USTR Addresses IP Concerns

Opponents to the DR-CAFTA are raising a number of intellectual property-related concerns, such as why it is necessary to include test data protection in agreements with smaller countries where they have not been recognised before.

A U.S. trade official said in a 29 March interview that this protection has been included in U.S. agreements with countries of all sizes reaching back to the 1994 North American Free Trade Agreement, which included Mexico and Canada. The official added that the statement that protection will last “at least” five years is typical for terms of protection in agreements and is not intended to open the door to an extension of protection within the United States in the future, which says simply five years. He said that some countries, like those in the European Union, have protection for six to ten years though they do not include it in their trade agreements but rather in the World Trade Organisation negotiations.

Another concern is that the test data protection provision could override countries’ ability to exercise their right to use compulsory licenses to provide greater access to necessary medicines for their populations, as stated in the 2001 Doha Declaration on TRIPS and Public Health.

The U.S. official said inclusion of the data protection provision is in essence a codification of Article 39.3 of the WTO Agreement on Trade-Related Aspects of Intellectual Property Rights (TRIPS), which requires protection of pharmaceutical and agricultural chemical data from “unfair” commercial use. But he said U.S. agreements do not specifically address all of the flexibilities provided countries under TRIPS, like parallel imports (allowing imports of cheaper drugs) and compulsory licensing, or the ability to determine what constitutes a national emergency. These flexibilities are understood to apply, as are those enumerated in the Doha Declaration, he said. The side letters that accompany recent agreements, in which the Office of the U.S. Trade Representative (USTR) states that it will not interfere with a country’s ability to act in the public health interest, are merely interpretive notes.
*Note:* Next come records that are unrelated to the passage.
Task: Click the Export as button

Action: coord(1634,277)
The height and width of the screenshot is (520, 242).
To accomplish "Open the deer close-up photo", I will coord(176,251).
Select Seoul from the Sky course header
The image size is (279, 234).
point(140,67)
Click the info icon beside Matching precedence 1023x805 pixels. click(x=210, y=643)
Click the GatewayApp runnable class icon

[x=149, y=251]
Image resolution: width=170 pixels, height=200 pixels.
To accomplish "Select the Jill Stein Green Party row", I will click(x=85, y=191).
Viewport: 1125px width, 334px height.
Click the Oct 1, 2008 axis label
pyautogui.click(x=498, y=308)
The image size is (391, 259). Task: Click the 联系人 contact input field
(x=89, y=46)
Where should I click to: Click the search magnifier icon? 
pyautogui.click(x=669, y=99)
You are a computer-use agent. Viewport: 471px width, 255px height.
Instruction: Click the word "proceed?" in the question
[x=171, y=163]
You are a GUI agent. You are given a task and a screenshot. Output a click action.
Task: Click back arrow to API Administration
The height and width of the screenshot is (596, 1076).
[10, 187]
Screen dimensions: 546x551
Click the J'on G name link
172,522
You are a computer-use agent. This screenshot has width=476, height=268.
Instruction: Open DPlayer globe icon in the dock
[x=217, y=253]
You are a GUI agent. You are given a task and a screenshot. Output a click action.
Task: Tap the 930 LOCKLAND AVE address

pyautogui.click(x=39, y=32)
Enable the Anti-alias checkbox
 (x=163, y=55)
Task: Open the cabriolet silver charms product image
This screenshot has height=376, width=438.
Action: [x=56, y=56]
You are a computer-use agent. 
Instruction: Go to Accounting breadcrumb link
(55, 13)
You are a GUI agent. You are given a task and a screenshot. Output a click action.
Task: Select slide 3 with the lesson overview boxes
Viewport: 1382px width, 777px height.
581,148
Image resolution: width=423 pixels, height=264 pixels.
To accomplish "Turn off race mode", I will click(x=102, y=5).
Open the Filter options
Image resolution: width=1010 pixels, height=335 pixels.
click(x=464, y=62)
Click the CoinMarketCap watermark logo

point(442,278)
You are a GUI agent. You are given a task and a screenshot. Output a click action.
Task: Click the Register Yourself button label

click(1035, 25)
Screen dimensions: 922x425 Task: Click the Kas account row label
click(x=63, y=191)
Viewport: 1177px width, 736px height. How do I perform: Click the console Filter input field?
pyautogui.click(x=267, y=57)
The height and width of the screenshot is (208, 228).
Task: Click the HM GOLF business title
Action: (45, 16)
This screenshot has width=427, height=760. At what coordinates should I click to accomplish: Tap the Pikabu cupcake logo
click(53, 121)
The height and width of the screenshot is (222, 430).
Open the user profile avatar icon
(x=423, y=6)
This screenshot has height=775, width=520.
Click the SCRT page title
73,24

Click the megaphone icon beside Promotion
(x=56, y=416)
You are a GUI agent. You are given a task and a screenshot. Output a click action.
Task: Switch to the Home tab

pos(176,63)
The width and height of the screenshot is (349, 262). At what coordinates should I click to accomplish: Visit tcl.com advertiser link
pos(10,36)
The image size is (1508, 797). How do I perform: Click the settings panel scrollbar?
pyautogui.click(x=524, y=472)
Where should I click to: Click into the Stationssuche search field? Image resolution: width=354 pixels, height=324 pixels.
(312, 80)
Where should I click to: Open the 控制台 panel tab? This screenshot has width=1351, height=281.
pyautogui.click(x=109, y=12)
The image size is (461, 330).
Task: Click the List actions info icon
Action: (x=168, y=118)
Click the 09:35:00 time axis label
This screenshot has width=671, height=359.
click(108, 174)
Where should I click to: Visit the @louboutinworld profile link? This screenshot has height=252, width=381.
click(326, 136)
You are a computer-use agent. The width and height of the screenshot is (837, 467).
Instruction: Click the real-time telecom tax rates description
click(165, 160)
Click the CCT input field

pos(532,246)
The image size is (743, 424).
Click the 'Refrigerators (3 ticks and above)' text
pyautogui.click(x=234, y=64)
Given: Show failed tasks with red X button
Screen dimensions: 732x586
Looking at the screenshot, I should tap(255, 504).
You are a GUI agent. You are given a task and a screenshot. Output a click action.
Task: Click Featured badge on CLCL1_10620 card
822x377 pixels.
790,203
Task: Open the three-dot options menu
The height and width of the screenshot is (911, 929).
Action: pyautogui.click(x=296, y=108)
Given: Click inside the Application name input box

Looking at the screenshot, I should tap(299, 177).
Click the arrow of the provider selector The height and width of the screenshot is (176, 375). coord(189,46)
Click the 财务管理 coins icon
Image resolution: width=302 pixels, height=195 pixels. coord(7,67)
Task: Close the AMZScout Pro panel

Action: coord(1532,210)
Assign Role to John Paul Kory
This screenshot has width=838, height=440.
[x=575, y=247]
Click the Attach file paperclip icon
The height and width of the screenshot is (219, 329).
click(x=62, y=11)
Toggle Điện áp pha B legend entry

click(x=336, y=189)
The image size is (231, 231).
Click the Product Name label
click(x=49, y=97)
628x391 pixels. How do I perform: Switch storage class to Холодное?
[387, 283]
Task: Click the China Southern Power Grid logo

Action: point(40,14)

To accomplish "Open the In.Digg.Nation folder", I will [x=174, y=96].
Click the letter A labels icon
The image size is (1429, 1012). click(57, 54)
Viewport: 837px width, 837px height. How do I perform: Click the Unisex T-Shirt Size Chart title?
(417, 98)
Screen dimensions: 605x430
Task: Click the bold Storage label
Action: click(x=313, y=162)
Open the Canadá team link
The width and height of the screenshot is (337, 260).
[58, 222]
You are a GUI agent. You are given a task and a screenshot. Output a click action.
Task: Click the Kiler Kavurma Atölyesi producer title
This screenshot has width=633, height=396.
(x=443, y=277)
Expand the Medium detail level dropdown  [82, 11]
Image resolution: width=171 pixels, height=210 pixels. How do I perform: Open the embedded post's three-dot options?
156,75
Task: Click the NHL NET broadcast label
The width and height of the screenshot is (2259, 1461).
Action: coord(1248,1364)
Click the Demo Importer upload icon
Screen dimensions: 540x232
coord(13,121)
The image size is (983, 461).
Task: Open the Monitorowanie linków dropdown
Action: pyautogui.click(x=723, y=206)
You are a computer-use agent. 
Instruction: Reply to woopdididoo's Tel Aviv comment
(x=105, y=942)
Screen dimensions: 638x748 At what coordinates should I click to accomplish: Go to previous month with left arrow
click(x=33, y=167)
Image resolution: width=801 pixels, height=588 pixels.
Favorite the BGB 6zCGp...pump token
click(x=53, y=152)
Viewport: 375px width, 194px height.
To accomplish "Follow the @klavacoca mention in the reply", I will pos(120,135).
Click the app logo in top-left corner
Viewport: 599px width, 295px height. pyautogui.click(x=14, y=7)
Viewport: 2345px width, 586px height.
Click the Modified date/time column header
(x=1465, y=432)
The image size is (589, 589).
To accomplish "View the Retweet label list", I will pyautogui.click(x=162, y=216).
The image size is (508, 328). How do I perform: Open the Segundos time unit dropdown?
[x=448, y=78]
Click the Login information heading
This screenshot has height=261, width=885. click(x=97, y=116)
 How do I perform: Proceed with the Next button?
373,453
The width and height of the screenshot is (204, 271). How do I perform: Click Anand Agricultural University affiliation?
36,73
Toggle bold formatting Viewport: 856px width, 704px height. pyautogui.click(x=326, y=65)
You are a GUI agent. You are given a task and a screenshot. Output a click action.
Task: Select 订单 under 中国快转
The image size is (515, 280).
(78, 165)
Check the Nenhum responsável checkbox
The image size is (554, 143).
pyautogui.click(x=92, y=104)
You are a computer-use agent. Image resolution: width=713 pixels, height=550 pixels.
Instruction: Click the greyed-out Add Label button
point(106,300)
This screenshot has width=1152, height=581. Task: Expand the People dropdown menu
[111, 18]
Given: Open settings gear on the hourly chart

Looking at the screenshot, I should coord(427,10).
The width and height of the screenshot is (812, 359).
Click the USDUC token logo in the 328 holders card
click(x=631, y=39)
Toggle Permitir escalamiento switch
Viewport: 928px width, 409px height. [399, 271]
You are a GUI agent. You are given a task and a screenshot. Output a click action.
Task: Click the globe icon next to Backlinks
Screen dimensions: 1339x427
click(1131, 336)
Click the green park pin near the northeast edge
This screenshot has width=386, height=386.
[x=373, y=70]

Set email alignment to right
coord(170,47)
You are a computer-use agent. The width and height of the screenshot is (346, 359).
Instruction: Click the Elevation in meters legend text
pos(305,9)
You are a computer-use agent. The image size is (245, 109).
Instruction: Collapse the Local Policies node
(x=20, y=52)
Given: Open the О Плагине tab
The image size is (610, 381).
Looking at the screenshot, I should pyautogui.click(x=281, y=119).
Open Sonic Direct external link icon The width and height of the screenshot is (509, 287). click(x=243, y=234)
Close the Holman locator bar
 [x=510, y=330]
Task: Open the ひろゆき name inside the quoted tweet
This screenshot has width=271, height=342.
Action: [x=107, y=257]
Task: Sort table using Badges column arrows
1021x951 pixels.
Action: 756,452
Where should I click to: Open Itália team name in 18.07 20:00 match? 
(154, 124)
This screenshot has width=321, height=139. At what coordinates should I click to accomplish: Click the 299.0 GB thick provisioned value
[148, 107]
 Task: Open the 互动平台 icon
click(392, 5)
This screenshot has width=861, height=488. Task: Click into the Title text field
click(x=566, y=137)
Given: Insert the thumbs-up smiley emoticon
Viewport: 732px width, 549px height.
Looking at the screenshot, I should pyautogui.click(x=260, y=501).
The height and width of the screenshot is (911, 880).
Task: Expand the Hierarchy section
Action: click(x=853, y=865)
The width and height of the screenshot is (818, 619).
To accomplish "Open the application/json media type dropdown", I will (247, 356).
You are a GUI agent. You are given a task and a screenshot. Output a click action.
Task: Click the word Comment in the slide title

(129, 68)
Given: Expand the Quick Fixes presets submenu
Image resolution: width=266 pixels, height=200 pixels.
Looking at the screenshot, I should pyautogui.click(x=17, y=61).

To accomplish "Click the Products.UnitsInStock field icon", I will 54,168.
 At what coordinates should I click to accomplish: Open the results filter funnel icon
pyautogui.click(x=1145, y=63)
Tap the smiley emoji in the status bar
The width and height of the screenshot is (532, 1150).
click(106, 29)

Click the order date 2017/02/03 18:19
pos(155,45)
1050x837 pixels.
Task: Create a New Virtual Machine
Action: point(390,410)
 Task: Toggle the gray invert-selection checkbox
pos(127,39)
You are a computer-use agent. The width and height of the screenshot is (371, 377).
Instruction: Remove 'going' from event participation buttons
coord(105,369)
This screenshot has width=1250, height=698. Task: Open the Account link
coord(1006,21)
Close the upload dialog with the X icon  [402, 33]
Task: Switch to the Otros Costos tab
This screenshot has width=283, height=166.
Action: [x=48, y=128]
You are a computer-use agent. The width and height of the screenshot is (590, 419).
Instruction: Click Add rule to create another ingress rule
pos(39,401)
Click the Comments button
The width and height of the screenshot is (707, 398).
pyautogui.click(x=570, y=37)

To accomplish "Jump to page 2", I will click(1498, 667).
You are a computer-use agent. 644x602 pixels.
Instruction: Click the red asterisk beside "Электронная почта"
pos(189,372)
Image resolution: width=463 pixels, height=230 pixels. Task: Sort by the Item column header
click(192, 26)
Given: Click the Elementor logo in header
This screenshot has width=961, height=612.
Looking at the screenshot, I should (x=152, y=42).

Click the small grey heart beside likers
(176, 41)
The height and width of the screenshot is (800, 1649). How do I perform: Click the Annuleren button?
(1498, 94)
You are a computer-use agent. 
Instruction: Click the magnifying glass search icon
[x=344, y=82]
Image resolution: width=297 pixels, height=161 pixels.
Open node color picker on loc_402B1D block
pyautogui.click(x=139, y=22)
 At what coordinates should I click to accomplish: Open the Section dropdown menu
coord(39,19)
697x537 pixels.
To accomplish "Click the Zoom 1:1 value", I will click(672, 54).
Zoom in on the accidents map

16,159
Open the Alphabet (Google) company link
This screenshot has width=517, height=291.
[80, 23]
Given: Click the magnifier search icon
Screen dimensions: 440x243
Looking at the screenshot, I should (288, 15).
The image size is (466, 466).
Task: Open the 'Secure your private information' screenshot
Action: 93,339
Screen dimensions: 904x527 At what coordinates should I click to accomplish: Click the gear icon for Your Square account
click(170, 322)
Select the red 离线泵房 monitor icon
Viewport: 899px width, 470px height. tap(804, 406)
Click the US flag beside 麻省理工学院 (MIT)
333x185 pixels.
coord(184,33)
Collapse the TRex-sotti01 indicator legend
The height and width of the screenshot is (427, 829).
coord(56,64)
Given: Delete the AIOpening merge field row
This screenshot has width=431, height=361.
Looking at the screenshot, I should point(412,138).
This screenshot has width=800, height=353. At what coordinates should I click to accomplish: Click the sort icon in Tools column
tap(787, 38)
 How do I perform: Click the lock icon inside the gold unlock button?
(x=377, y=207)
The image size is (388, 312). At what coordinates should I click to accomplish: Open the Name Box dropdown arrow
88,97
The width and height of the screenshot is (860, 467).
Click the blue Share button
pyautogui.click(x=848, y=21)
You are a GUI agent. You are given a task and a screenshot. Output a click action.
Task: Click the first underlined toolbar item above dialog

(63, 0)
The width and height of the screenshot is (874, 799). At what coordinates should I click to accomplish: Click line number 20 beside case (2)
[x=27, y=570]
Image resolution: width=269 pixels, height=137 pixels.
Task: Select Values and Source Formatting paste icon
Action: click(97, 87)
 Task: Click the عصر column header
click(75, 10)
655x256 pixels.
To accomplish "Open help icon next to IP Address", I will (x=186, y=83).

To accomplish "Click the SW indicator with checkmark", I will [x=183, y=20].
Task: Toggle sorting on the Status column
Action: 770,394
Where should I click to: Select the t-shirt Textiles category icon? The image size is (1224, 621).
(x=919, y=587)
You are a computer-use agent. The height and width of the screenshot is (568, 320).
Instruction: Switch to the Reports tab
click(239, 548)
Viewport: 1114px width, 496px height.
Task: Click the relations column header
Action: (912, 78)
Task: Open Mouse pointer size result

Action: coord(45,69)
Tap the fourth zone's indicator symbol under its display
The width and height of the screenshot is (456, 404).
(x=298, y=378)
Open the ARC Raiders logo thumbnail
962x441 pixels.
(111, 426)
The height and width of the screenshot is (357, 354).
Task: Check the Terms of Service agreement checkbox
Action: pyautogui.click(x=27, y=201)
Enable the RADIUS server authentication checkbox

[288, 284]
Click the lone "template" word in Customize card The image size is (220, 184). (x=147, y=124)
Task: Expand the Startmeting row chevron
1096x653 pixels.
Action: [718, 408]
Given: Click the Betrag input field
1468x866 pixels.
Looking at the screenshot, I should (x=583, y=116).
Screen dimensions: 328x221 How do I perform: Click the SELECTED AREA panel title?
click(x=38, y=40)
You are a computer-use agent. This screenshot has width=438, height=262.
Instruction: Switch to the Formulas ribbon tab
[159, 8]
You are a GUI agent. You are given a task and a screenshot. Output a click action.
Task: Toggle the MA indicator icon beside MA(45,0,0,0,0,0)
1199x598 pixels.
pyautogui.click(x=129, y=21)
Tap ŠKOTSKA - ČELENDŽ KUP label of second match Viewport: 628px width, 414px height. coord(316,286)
USTR argues that the data protection rules are an incentive for early launch of innovative medicines. The official addressed a charge made by a Jordanian official at a recent Washington event that the data protection provision has brought mostly increased investment in marketing and sales of foreign-produced products. “What we’ve seen demonstrated in the case is an actual incentive for early launch of the latest medicines,” he said.

An additional concern raised in the negotiations with Morocco was about restrictions on parallel imports, and the trade representative’s office assured Congress that it would consider these restrictions on a case-by-case basis in future agreements. Democrats accepted the explanation and voted for the agreement last year, but are concerned that the restrictions will reappear. The official said U.S. negotiators prefer to include restrictions on parallel imports in agreements if the other country agrees to it, as Morocco did in its bilateral agreement.

Another concern is that USTR might be asking developing countries not to include the equivalent of the so-called Bolar amendment in U.S. law, which allows competing companies access to patented information about a drug before the rights expire. Under U.S. law, a company has exclusive right to its test data for five years, after which additional applicants can offer competing products if they show their product is bioequivalent, that is, it has the same chemical composition and performance quality.

The text of the DR-CAFTA does not preclude countries from passing such a provision on their own. The official insisted that U.S. negotiators do not pressure countries in negotiations to omit a Bolar amendment equivalent but said that it must be up to them to pass it on their own, in the same way they would choose to exercise other flexibilities like compulsory licenses or parallel imports.

In Congress, the opposition effort is seeking to appeal to “people who favour trade who don’t think we ought to foist standards on countries that are not favourable to them,” a House Democratic aide said in mid-March. It may be having some effect, he said, adding, “They’re definitely not close to having the votes.”